▸ **JOB**
Could you pull every line of text from the material below, word for word, and leave the pictures out of your answer?

================

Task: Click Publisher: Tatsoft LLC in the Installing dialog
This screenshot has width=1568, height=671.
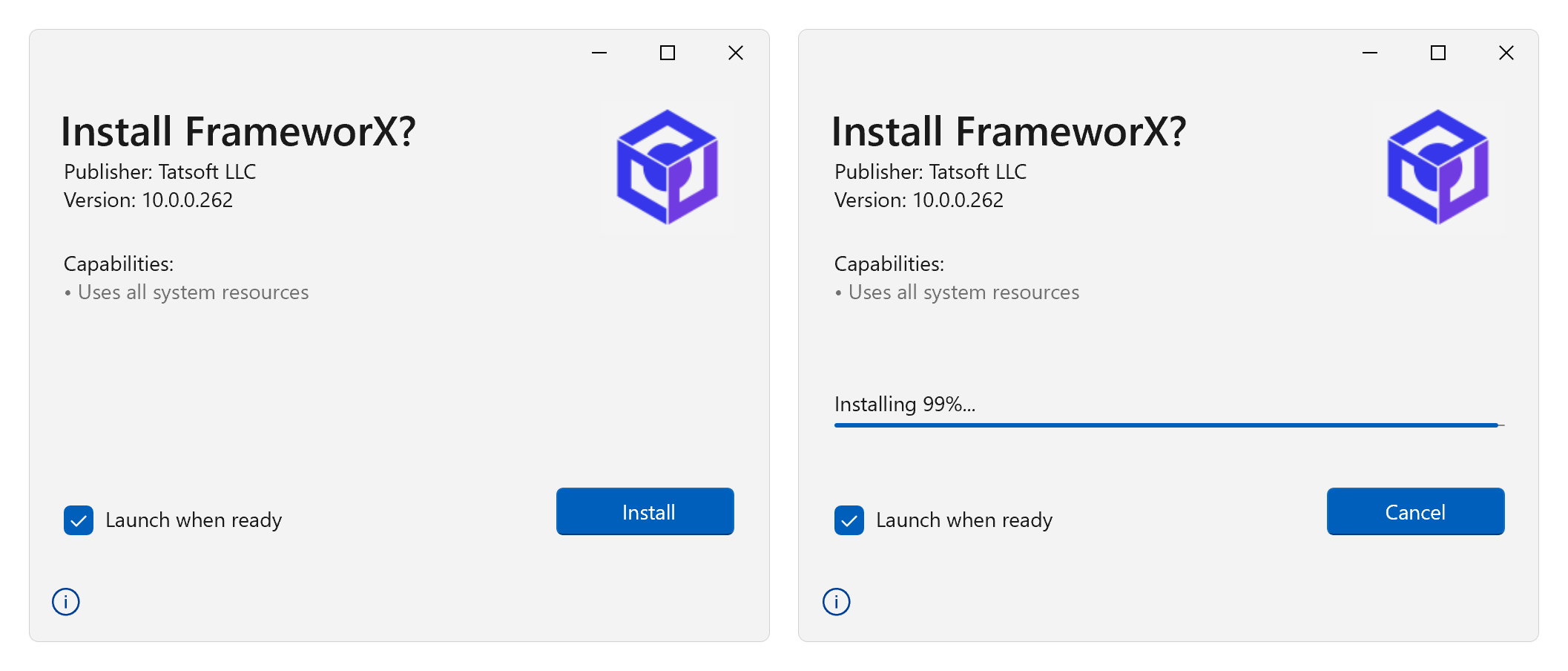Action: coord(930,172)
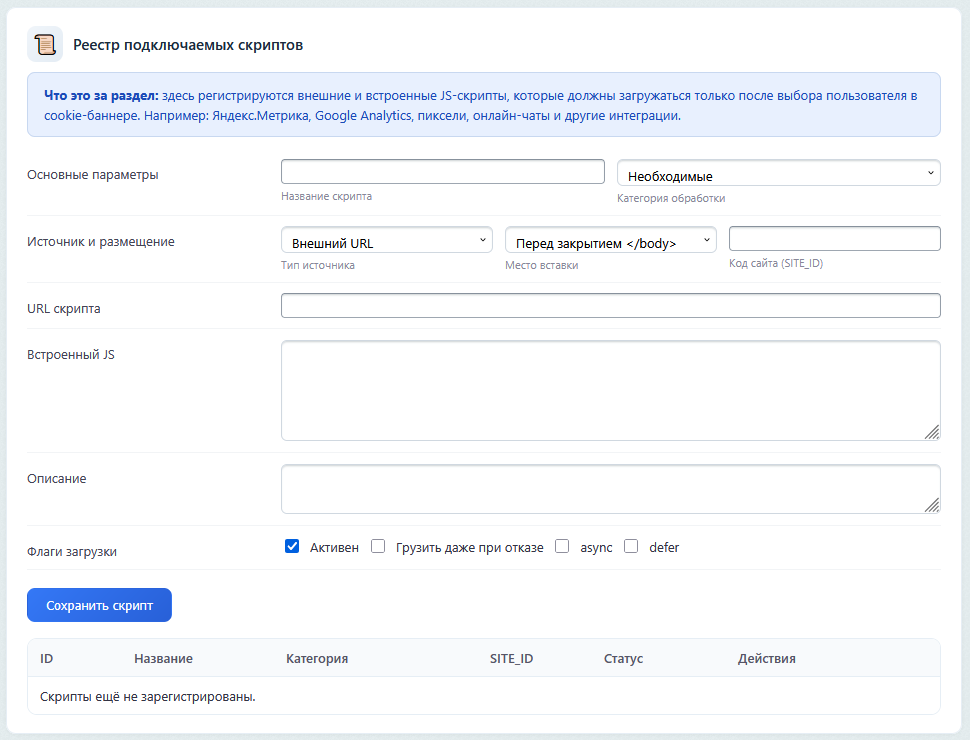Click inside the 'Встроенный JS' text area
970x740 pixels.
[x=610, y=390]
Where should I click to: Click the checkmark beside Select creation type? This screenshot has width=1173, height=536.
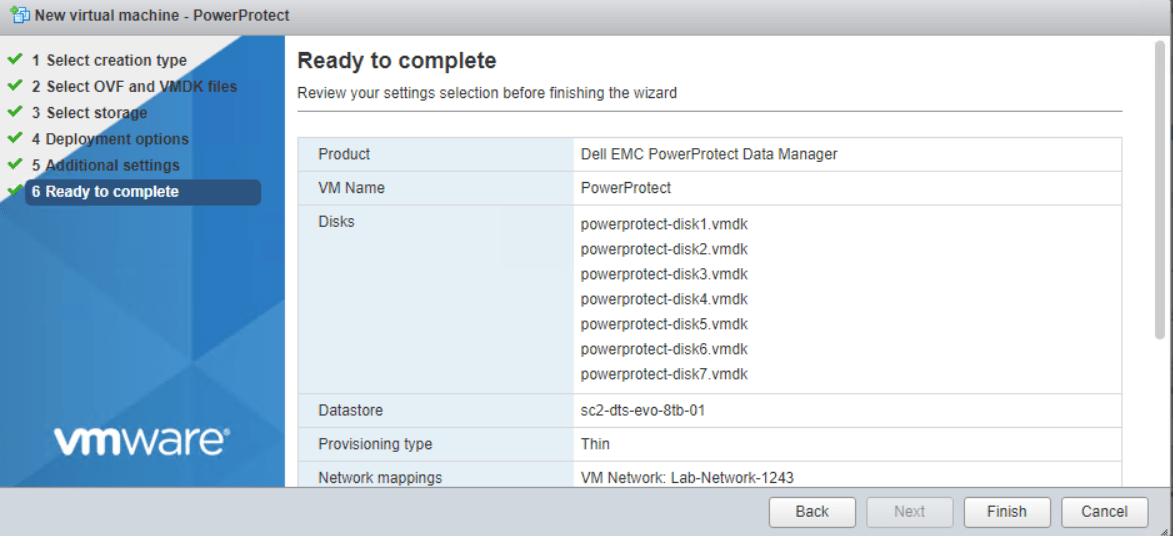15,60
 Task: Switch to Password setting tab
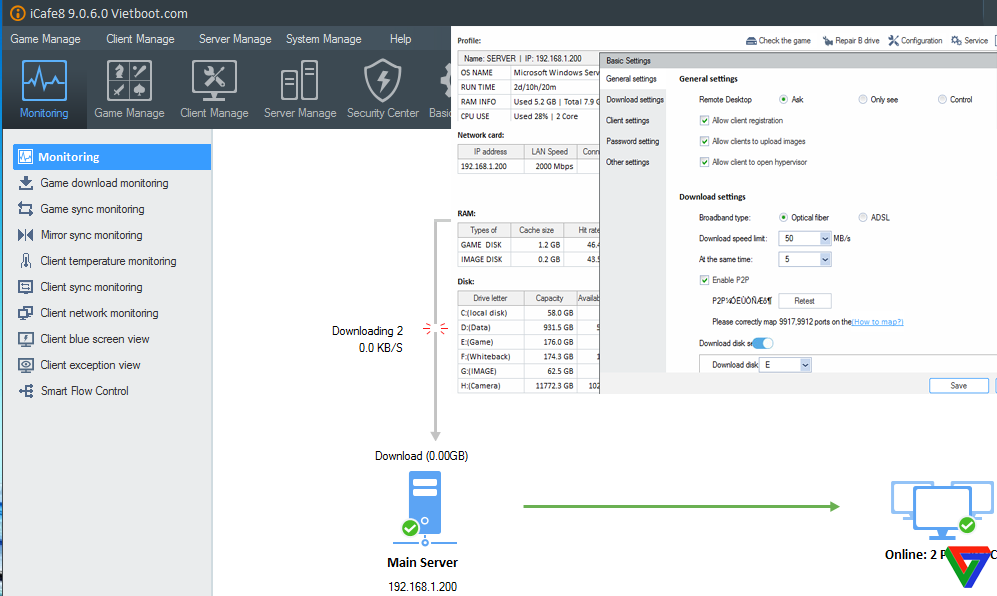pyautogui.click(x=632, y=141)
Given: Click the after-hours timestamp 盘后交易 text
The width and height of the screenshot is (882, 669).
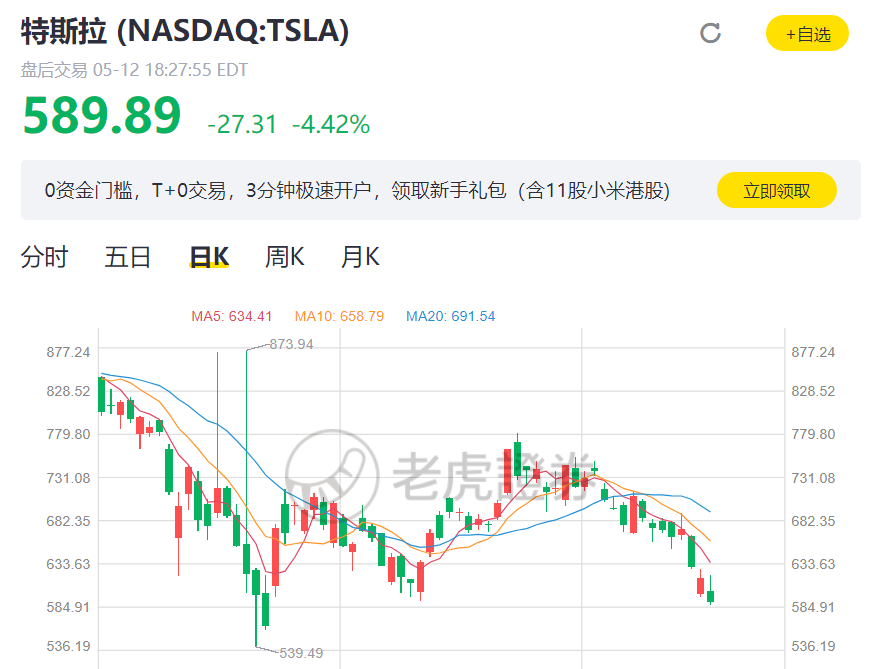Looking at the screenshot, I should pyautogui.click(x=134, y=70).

================

▸ **PROBLEM SOLUTION**
Task: Click Publisher: Tatsoft LLC in the Installing dialog
This screenshot has width=1568, height=671.
Action: coord(930,172)
Click inside the 'Встроенный JS' text area
970x740 pixels.
[x=610, y=390]
Where should I click to: Click the checkmark beside Select creation type? This screenshot has width=1173, height=536.
15,60
 Task: Switch to Password setting tab
pyautogui.click(x=632, y=141)
Given: Click the after-hours timestamp 盘后交易 text
The width and height of the screenshot is (882, 669).
Looking at the screenshot, I should pyautogui.click(x=134, y=70).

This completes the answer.